Everything in the records must appear again exactly, except the images.

::: DATASET CONTENT

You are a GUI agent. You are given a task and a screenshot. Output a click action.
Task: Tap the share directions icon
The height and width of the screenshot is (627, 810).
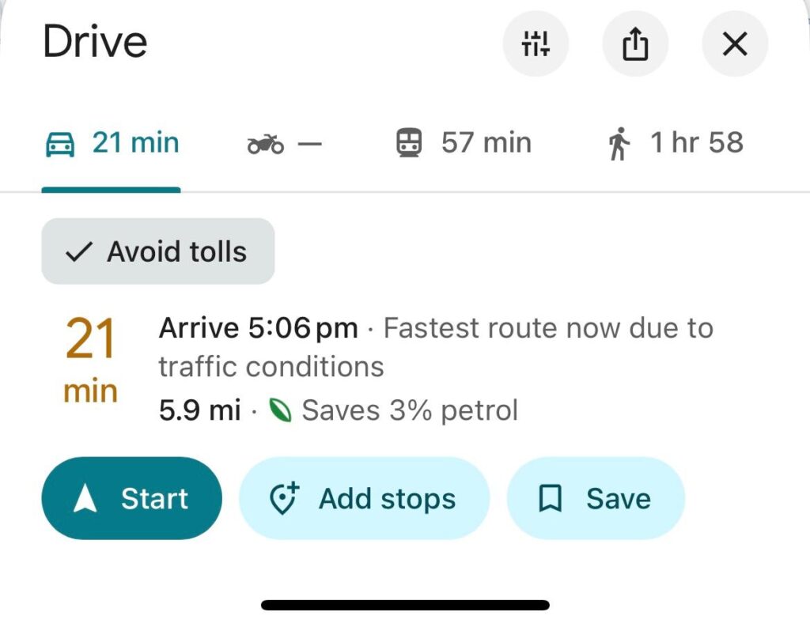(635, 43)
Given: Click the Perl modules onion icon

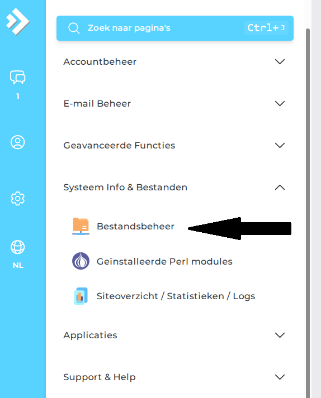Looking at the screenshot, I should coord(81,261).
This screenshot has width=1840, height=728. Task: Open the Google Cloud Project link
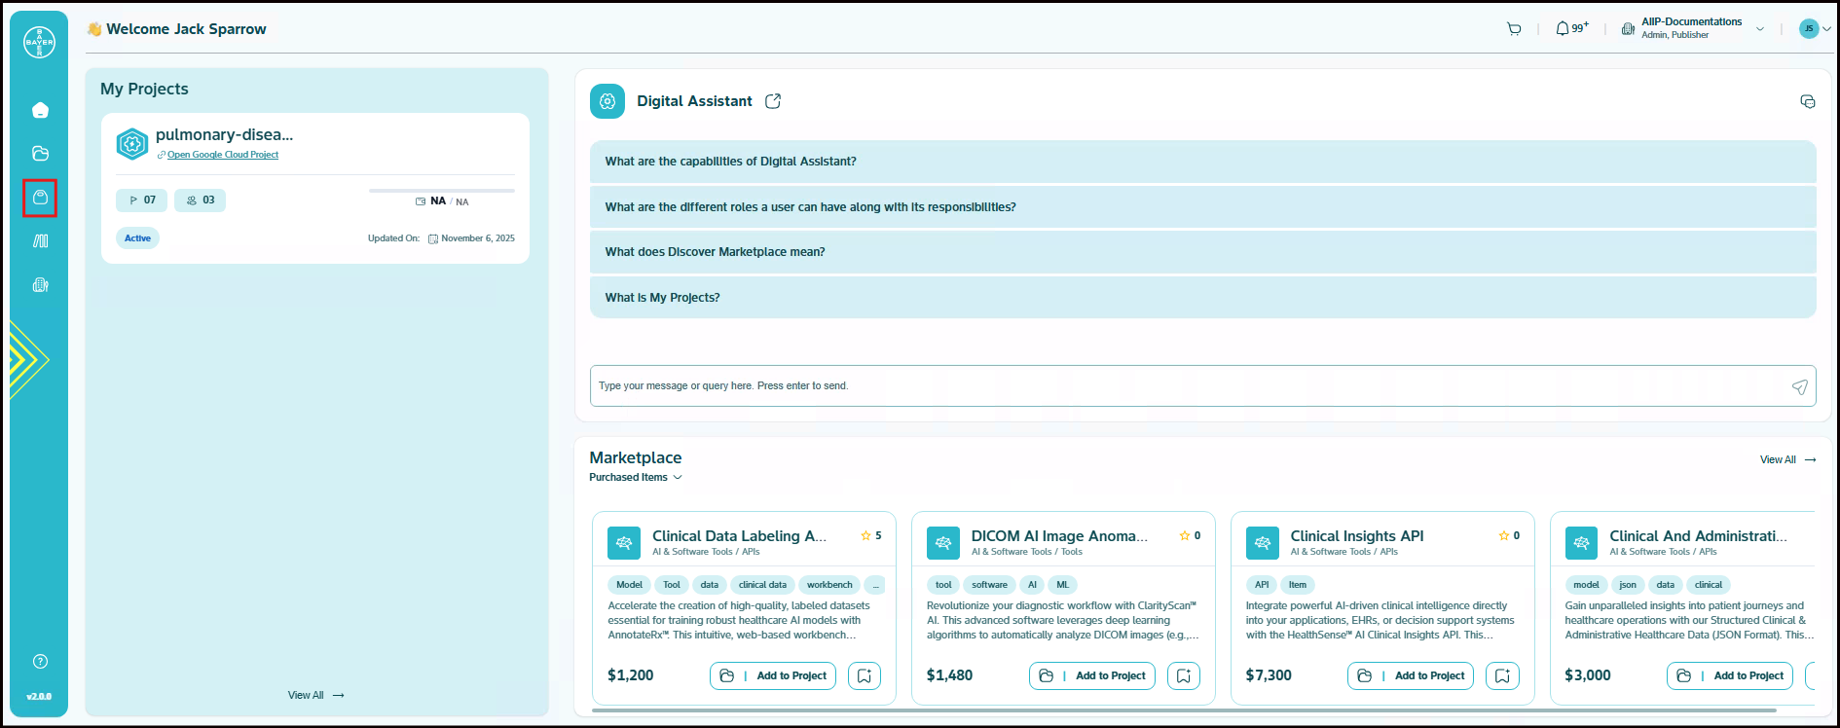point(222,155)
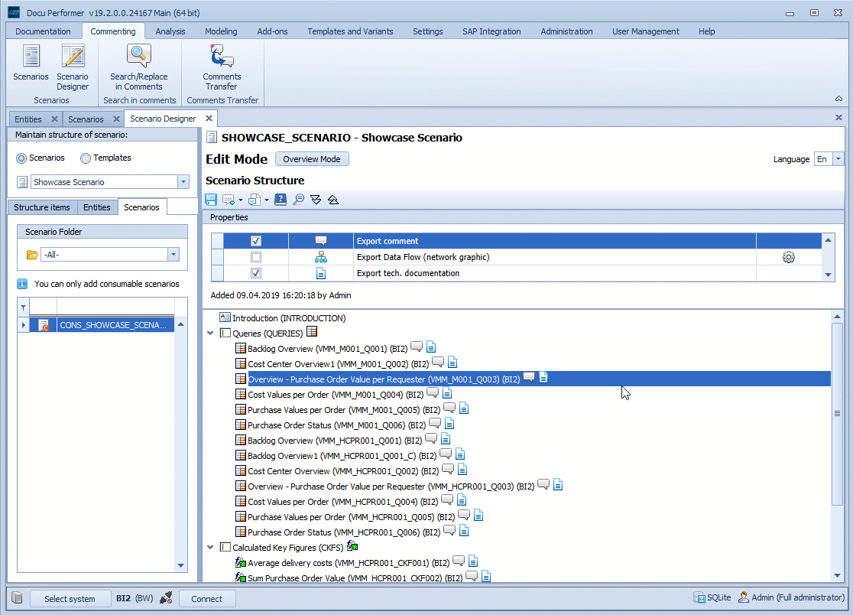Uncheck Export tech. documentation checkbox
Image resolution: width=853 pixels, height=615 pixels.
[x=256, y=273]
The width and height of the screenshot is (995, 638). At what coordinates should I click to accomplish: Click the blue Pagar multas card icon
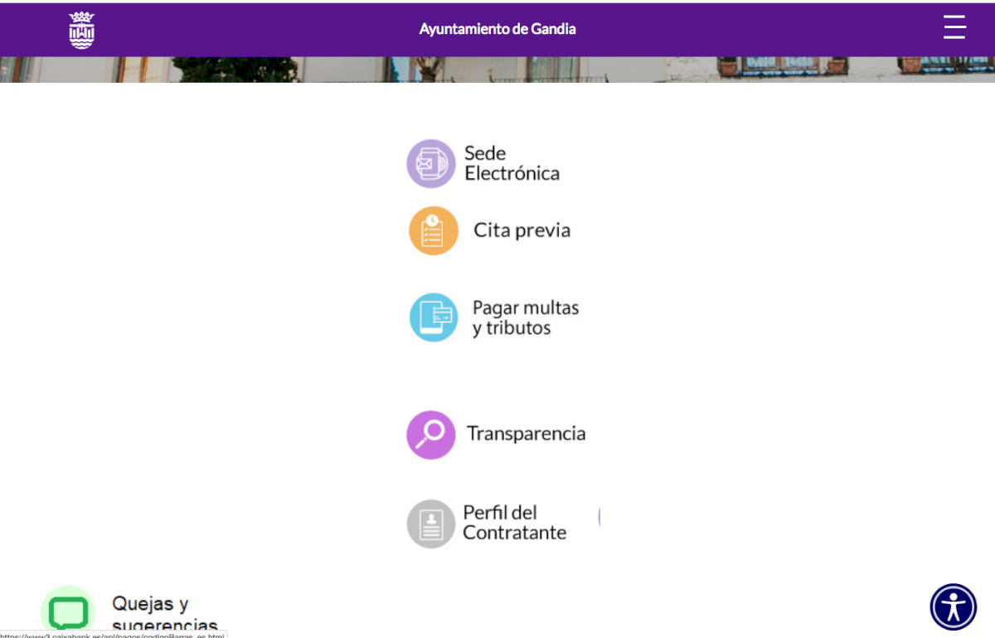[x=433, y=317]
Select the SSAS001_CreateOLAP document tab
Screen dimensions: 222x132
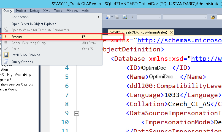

::::::

→ **ANSWER FOR THIS EXERCISE**:
You are a GUI agent. You are given a task and a screenshot. Output a click action.
Task: Tap the share directions icon
The height and width of the screenshot is (627, 810).
(635, 43)
Given: Click the Perl modules onion icon

Looking at the screenshot, I should coord(81,261).
This screenshot has width=1840, height=728. Task: Open the Google Cloud Project link
point(222,155)
Uncheck Export tech. documentation checkbox
Image resolution: width=853 pixels, height=615 pixels.
[x=256, y=273]
The width and height of the screenshot is (995, 638). At what coordinates should I click to accomplish: Click the blue Pagar multas card icon
[x=433, y=317]
Select the SSAS001_CreateOLAP document tab
Screen dimensions: 222x132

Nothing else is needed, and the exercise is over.